Doug Chamberlin schrieb:

Must confess, I feel "arr:[0..end] of " makes more sense to me than use of "var" or "..]" The latter suggests something forgotten or a typo.

I agree that just leaving out the ending limit is against the spirit of Pascal.

I can live with the syntax of MyArray:[0..var] or MyArray:[0..end] but I'd prefer a syntax that does not use a word, such as MyArray:[0..*] or MyArray:[0..?]. That way there is no confusion about a user-defined word and the use of the currently reserved words is not changed. In other words, this is a situation that is exactly why we have punctuation and not the cobol-ish "Declare MyArray to be from 0 to end of TSomeType"!

Since we already have an (dynamic) array syntax without any "[...]" clause, I'd choose an way in between "array", "array[rangetype]" and "array[from..to]", e.g. array[], array[const] or array[*] for arrays with automatic bounds. In detail the "const" keyword is used similarly in argument lists "array of const".

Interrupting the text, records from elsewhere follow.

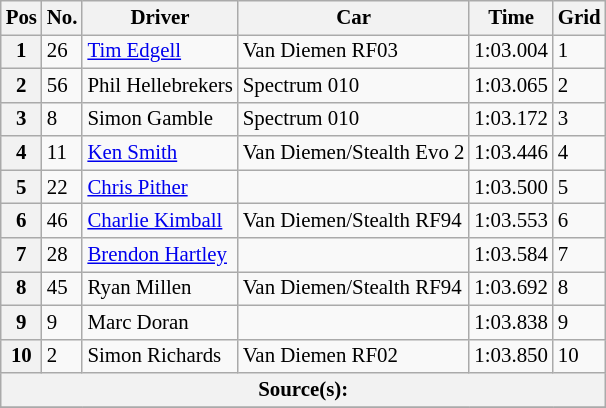
1:03.446 [510, 153]
Car [354, 18]
Time [510, 18]
11 [62, 153]
46 [62, 221]
56 [62, 85]
Simon Gamble [160, 119]
Grid [580, 18]
Brendon Hartley [160, 255]
45 [62, 288]
1:03.065 [510, 85]
1:03.838 [510, 322]
1:03.004 [510, 51]
22 [62, 187]
Source(s): [304, 390]
Ken Smith [160, 153]
1:03.500 [510, 187]
Pos [22, 18]
26 [62, 51]
Van Diemen RF03 [354, 51]
Van Diemen RF02 [354, 356]
28 [62, 255]
No. [62, 18]
1:03.172 [510, 119]
Marc Doran [160, 322]
Ryan Millen [160, 288]
Chris Pither [160, 187]
1:03.850 [510, 356]
Charlie Kimball [160, 221]
1:03.692 [510, 288]
Tim Edgell [160, 51]
1:03.584 [510, 255]
1:03.553 [510, 221]
Phil Hellebrekers [160, 85]
Simon Richards [160, 356]
Van Diemen/Stealth Evo 2 [354, 153]
Driver [160, 18]
Determine the (x, y) coordinate at the center of the cell enclosing the given text.  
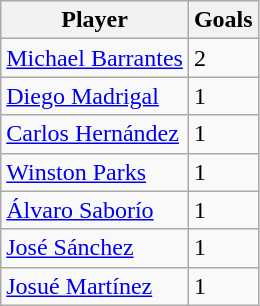
Diego Madrigal (95, 96)
Álvaro Saborío (95, 210)
2 (223, 58)
Winston Parks (95, 172)
Player (95, 20)
Josué Martínez (95, 286)
Goals (223, 20)
José Sánchez (95, 248)
Carlos Hernández (95, 134)
Michael Barrantes (95, 58)
Locate the cell with the specified text and output its [X, Y] center coordinate. 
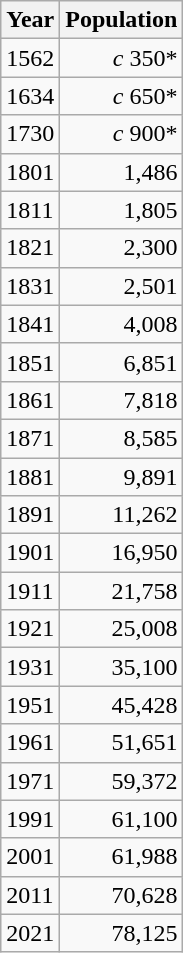
1861 [30, 400]
59,372 [122, 781]
1891 [30, 515]
8,585 [122, 438]
1991 [30, 819]
25,008 [122, 629]
1,805 [122, 210]
1634 [30, 96]
1901 [30, 553]
2011 [30, 895]
1841 [30, 324]
7,818 [122, 400]
45,428 [122, 705]
2,501 [122, 286]
Year [30, 20]
c 350* [122, 58]
1,486 [122, 172]
1801 [30, 172]
1851 [30, 362]
c 900* [122, 134]
c 650* [122, 96]
16,950 [122, 553]
35,100 [122, 667]
1730 [30, 134]
61,100 [122, 819]
2,300 [122, 248]
1821 [30, 248]
9,891 [122, 477]
78,125 [122, 933]
2001 [30, 857]
51,651 [122, 743]
1971 [30, 781]
61,988 [122, 857]
1961 [30, 743]
1881 [30, 477]
1931 [30, 667]
1911 [30, 591]
Population [122, 20]
2021 [30, 933]
4,008 [122, 324]
21,758 [122, 591]
1921 [30, 629]
1831 [30, 286]
1871 [30, 438]
11,262 [122, 515]
1811 [30, 210]
1951 [30, 705]
1562 [30, 58]
70,628 [122, 895]
6,851 [122, 362]
From the cell containing the given text, extract its center point as (x, y) coordinate. 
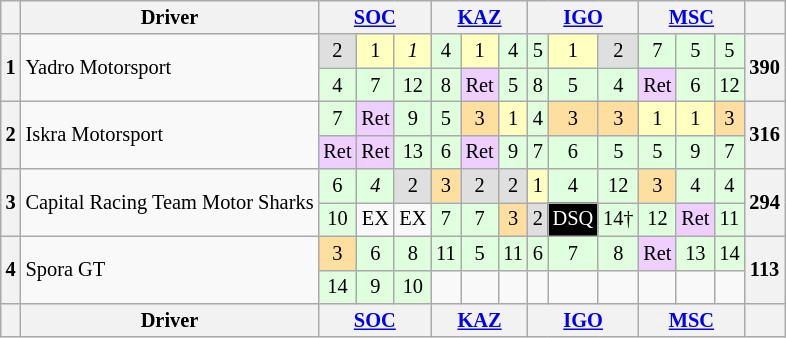
Iskra Motorsport (170, 134)
Capital Racing Team Motor Sharks (170, 202)
316 (764, 134)
294 (764, 202)
Spora GT (170, 270)
14† (618, 219)
113 (764, 270)
DSQ (573, 219)
Yadro Motorsport (170, 68)
390 (764, 68)
Extract the (x, y) coordinate from the center of the cell holding the provided text.  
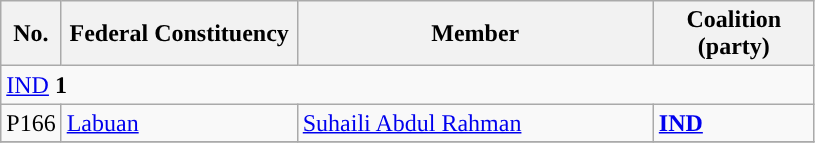
IND 1 (408, 85)
Labuan (179, 123)
Suhaili Abdul Rahman (475, 123)
Member (475, 34)
IND (734, 123)
No. (31, 34)
Coalition (party) (734, 34)
P166 (31, 123)
Federal Constituency (179, 34)
Provide the [x, y] coordinate of the cell's center where the given text is located.  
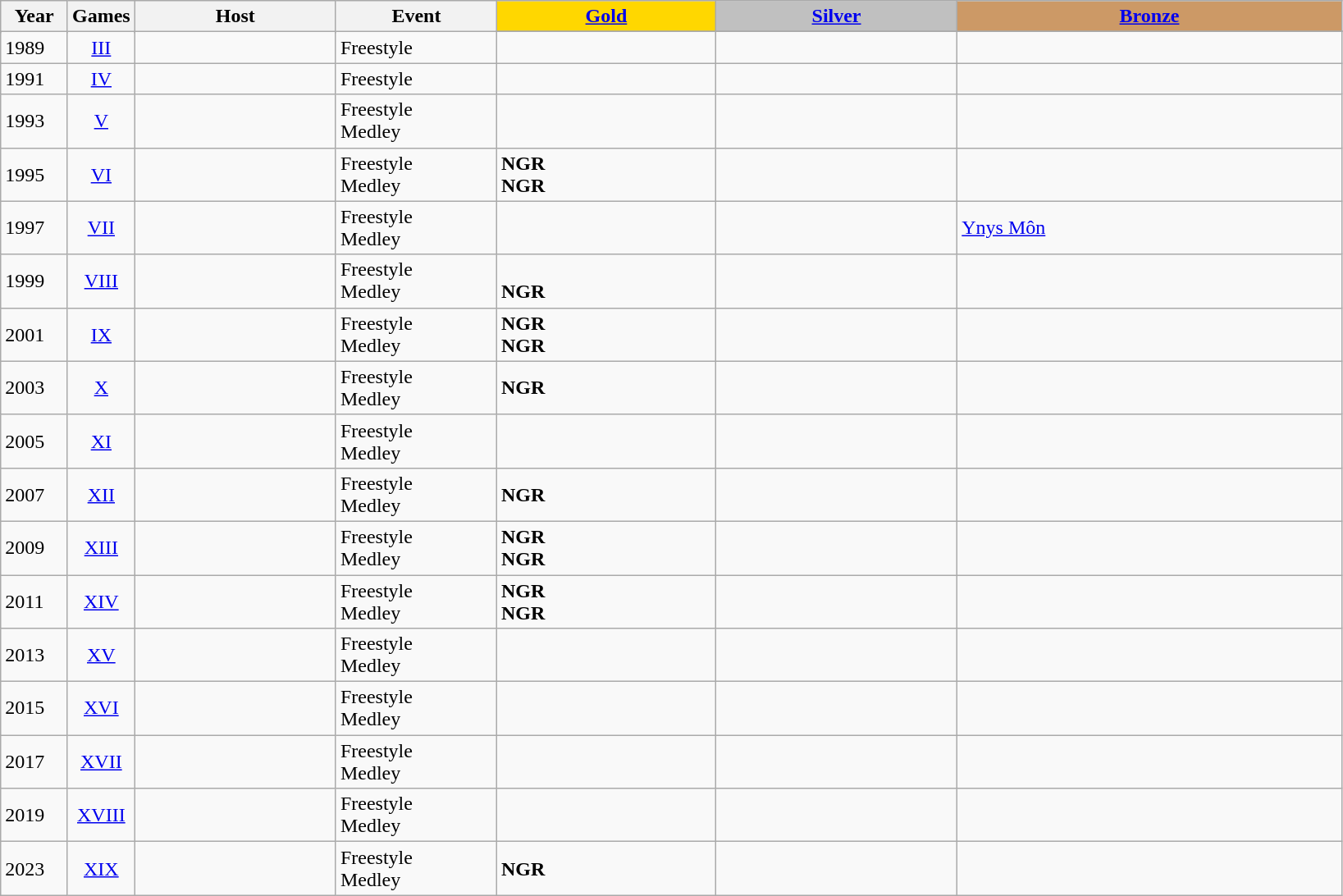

As already mentioned, I do not favor a [from..?] syntax, because then it also should be possible to construct [?..to] arrays, for syntax symmetry. When the array bounds are not named or literal constants, a For loop will have to look like:
  for i := low(MyArray) to high(MyArray) do
so that it doesn't matter which exact values low() and high() really represent in code. That's why IMO a fixed lower bound of zero does no harm. Any other loops, with fixed bounds, will either fail at compile time or - even worse - produce wrong results, when the bounds are changed in the array declaration but not in code.